Medication Side Effects

When an injury occurs, medications are often prescribed to alleviate pain and swelling and promote faster healing. These factors are especially important with serious work injuries that can result in time away from the job and possible lost or reduced wages. Many medications cause negative side effects, but patient reactions and severity can vary significantly between individuals, depending on the medication, dosage, and length of use. While some people may experience mild nausea or constipation, others may experience debilitating or permanent side effects from medications.

The medications most commonly prescribed for work injuries are analgesics (painkillers) and anti-inflammatory drugs (Ibuprofen, Celecoxib) that reduce inflammation and swelling. Serious work injuries from slip and fall accidents or equipment malfunction often result in sprains, lacerations, broken bones, amputations, neck, back and spinal injuries, and head trauma. Workers who experience such severe work injuries are often forced to take strong painkillers that contain opiates for long periods of time.

++++++++++

QUESTIONS:
[a] In the passage on medication side effects, which two kinds of medication are most commonly prescribed for work injuries?
[b] Carry on the passage on medication side effects, picking up after its final sentence.

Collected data
++++++++++

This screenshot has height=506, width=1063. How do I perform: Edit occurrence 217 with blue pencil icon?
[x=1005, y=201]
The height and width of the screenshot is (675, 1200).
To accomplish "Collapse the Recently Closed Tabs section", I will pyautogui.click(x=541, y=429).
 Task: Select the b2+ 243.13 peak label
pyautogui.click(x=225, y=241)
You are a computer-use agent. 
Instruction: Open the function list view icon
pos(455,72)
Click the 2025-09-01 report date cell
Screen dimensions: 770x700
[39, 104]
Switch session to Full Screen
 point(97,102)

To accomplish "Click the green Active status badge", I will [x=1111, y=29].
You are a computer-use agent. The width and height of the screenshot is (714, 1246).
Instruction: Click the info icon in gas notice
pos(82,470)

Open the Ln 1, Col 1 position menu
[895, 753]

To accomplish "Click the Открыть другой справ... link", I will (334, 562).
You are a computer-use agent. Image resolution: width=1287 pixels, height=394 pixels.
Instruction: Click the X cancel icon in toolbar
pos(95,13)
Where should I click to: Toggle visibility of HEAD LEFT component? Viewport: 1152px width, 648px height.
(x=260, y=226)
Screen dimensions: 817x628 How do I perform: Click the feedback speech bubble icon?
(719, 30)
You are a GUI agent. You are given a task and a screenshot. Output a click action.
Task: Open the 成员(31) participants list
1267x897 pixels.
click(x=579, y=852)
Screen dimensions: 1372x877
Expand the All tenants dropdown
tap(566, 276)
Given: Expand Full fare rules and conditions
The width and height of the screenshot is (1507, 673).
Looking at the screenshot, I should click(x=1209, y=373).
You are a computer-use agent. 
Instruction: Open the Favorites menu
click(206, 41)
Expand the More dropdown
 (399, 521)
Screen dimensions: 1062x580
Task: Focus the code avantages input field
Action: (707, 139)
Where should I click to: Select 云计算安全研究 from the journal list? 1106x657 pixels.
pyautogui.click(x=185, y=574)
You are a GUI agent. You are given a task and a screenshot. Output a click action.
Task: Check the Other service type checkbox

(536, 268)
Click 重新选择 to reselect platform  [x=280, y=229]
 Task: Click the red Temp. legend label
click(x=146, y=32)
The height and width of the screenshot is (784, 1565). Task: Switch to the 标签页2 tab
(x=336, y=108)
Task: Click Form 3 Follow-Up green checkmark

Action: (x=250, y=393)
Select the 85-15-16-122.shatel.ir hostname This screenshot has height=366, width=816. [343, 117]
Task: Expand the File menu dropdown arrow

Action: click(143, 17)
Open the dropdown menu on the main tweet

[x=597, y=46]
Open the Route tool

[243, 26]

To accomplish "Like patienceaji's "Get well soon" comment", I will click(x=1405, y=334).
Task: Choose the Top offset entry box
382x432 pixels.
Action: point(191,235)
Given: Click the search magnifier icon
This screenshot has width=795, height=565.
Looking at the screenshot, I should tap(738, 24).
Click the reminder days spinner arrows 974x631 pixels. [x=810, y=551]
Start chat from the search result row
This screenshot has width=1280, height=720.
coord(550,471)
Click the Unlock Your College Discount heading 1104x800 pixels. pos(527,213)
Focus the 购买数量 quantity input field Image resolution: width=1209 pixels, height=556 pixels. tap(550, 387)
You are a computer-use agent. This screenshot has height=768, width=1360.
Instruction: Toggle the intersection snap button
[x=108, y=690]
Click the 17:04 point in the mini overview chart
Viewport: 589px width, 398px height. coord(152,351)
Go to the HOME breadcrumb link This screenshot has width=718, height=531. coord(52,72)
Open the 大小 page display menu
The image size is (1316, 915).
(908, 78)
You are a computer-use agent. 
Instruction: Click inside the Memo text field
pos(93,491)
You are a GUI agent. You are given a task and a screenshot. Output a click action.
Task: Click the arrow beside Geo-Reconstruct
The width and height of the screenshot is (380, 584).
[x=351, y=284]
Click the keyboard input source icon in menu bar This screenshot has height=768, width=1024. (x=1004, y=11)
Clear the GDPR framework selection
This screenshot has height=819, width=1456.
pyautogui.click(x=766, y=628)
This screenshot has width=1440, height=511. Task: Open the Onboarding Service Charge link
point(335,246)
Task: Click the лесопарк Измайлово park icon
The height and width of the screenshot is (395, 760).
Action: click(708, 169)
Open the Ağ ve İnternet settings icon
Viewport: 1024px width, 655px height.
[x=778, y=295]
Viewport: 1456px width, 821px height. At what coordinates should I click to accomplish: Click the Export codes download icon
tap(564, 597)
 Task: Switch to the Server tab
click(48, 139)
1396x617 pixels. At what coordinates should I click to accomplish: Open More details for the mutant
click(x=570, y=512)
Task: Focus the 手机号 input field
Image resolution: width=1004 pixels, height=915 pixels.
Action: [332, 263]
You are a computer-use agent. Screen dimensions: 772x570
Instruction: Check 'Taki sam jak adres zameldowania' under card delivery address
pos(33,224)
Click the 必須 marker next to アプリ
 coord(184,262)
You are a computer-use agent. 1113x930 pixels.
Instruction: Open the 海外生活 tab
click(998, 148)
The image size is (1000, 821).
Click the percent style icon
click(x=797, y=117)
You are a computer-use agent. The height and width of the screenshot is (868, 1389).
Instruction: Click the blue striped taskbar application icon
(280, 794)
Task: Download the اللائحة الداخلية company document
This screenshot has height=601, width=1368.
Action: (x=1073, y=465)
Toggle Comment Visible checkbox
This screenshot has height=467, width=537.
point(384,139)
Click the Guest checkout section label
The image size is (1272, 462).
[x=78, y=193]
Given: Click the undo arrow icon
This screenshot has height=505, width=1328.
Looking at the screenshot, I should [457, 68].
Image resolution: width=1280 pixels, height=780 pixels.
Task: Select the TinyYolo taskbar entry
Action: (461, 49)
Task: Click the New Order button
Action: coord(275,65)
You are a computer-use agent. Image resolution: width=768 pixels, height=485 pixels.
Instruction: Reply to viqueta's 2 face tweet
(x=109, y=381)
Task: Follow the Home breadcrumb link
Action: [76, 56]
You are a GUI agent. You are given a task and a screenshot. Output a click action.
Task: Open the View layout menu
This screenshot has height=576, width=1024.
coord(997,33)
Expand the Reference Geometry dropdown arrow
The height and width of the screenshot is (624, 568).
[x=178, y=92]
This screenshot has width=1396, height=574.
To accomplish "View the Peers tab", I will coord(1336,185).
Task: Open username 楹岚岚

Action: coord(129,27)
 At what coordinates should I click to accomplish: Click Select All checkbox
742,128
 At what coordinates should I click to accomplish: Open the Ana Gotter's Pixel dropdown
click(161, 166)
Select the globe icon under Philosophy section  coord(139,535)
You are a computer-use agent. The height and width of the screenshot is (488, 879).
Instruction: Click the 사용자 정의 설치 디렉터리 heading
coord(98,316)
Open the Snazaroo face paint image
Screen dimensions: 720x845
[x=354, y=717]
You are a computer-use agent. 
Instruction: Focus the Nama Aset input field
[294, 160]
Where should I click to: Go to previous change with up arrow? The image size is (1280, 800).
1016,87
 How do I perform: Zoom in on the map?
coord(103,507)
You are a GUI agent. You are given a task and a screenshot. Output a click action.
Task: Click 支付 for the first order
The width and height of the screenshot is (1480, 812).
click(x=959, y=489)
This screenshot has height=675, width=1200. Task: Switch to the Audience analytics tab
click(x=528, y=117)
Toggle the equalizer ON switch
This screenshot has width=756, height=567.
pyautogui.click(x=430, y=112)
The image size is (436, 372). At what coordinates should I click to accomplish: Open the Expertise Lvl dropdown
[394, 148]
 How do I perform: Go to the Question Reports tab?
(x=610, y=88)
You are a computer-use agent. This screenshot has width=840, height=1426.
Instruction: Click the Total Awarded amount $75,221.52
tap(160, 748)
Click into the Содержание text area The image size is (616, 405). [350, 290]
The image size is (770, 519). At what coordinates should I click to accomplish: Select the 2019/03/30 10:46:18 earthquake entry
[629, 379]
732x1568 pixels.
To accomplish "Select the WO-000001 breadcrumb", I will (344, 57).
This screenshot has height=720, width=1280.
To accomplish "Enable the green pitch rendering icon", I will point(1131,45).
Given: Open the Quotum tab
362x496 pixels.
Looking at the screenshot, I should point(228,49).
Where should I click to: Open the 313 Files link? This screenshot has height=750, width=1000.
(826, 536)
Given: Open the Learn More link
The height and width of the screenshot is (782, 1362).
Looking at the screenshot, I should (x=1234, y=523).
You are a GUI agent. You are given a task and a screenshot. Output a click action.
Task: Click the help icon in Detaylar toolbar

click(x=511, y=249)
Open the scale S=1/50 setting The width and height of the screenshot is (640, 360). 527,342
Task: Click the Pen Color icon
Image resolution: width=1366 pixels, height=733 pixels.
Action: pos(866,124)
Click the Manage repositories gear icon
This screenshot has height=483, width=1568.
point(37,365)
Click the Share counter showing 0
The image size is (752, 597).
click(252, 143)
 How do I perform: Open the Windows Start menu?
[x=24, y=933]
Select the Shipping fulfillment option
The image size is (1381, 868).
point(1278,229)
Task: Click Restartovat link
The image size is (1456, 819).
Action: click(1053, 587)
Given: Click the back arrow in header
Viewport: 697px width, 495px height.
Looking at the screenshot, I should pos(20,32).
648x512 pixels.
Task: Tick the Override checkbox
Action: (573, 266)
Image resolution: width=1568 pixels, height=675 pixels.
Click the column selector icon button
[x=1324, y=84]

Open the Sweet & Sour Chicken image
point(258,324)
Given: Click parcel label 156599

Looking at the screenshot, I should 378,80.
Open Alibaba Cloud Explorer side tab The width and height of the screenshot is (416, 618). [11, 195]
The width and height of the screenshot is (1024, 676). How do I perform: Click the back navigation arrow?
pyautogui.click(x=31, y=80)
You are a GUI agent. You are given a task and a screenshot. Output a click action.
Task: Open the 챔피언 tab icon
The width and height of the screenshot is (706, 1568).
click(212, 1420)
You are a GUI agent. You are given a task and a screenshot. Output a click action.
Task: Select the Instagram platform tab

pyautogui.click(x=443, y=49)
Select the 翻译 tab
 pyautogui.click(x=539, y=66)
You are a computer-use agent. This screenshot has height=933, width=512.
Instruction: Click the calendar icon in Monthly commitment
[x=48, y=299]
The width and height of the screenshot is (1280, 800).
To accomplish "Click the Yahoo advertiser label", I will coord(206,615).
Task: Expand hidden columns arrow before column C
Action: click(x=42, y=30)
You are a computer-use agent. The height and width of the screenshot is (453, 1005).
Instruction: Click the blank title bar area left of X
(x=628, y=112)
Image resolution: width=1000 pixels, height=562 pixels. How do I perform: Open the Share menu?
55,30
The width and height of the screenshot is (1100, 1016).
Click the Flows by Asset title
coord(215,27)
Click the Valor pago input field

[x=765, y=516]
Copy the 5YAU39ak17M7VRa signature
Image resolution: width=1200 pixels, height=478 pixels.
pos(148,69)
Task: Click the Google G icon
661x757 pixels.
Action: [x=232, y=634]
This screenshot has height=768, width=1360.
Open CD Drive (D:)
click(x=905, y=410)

++++++++++

RESPONSES:
[a] Analgesics (painkillers) and anti-inflammatory drugs such as Ibuprofen and Celecoxib.

[b]
According to the Centers of Disease Control and Prevention (CDC), opiate addiction has become a national epidemic among people of all ages. Workers who suffer severe on-the-job injuries and are prescribed opiates for chronic pain are among a rising group of people seen with opioid addictions and overdoses in the U.S. Data shows that the overdose rate is highest among middle-aged workers and people of working age. Workers with back injury claims are commonly prescribed opioids for long-term pain relief, despite medical evidence of serious side effects. CDC reports note that 42 percent of workers with back injuries got opioid prescriptions after their first medical visit, and 16 percent of those workers were still taking opioids after a full year of treatment. Prolonged use of opiates like Oxycodone, Codeine, Tramadol, and morphine are known to have a number of serious side effects, including dental decay and drug addiction.